Selected text >>
HDA19-mediated deacetylation of histone H3.3 lysine 27 and 36 regulates plant sensitivity to salt stress

Plants survive extreme environments through rapid chromatin reprogramming, while the epigenetic marks that confer this type of stress resilience remain poorly understood. Histone deacetylase HDA19 is a key epigenetic regulator in Arabidopsis, and hda19 deficient mutants are tolerant to several abiotic stresses. Through acetylome profiling, we identified a non-canonical K27/K36 di-acetylation mark on histone H3.3 among nine H3 variants as a key substrate of HDA19. The epigenetic mark accumulation decreased and increased in wild-type plants and hda19 mutants, whereas other known H3 marks were equally affected in response to salinity stress in both genotypes. Mimicking constitutive diacetylation of this H3K27/K36 mark led to the accumulation of stress resistance-mediating late embryogenesis abundant (LEA) proteins and induced salinity tolerance, similar to that observed in hda19 mutants. The loss of function mutants of lea7-1/lea29-1/rab18-1 abolished the salinity tolerance of hda19 . Our findings show that histone H3.3 K27/K36 di-acetylation mediates LEA protein accumulation, enabling plants to withstand environmental stresses.

Dataset extract >>
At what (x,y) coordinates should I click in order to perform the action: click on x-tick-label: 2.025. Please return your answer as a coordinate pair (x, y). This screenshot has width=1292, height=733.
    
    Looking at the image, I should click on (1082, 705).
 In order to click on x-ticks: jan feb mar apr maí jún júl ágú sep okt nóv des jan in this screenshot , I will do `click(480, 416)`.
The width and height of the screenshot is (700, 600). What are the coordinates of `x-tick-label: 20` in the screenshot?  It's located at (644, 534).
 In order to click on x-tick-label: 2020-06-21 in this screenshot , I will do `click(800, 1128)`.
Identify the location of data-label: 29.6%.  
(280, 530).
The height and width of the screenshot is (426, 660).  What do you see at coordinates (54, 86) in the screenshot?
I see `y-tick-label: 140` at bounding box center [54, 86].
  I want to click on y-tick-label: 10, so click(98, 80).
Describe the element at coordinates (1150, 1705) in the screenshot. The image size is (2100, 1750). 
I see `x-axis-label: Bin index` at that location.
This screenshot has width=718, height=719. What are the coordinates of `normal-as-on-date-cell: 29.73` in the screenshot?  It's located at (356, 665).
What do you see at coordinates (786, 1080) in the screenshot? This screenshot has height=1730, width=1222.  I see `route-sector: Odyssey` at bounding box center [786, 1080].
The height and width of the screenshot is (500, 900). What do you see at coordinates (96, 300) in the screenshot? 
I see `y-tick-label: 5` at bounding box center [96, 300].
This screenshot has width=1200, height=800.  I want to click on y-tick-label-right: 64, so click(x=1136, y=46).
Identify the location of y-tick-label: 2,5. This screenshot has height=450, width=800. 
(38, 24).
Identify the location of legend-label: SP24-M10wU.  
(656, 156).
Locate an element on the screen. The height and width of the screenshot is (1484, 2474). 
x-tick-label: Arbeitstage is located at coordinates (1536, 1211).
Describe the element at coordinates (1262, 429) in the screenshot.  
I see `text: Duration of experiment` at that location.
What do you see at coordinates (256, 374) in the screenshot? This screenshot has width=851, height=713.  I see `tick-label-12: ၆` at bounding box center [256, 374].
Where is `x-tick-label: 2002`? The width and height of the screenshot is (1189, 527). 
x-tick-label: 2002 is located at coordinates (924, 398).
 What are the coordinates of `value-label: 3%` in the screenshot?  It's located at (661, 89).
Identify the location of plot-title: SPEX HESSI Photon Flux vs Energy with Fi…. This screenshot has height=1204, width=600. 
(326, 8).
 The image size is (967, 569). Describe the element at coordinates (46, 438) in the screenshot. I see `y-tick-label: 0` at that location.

Exercise brief >> According to the HDA19 abstract, which mark on histone H3.3 was identified as a key substrate of HDA19? The items have nothing to do with the HDA19 abstract.

Answer below >> A non-canonical K27/K36 di-acetylation mark on histone H3.3.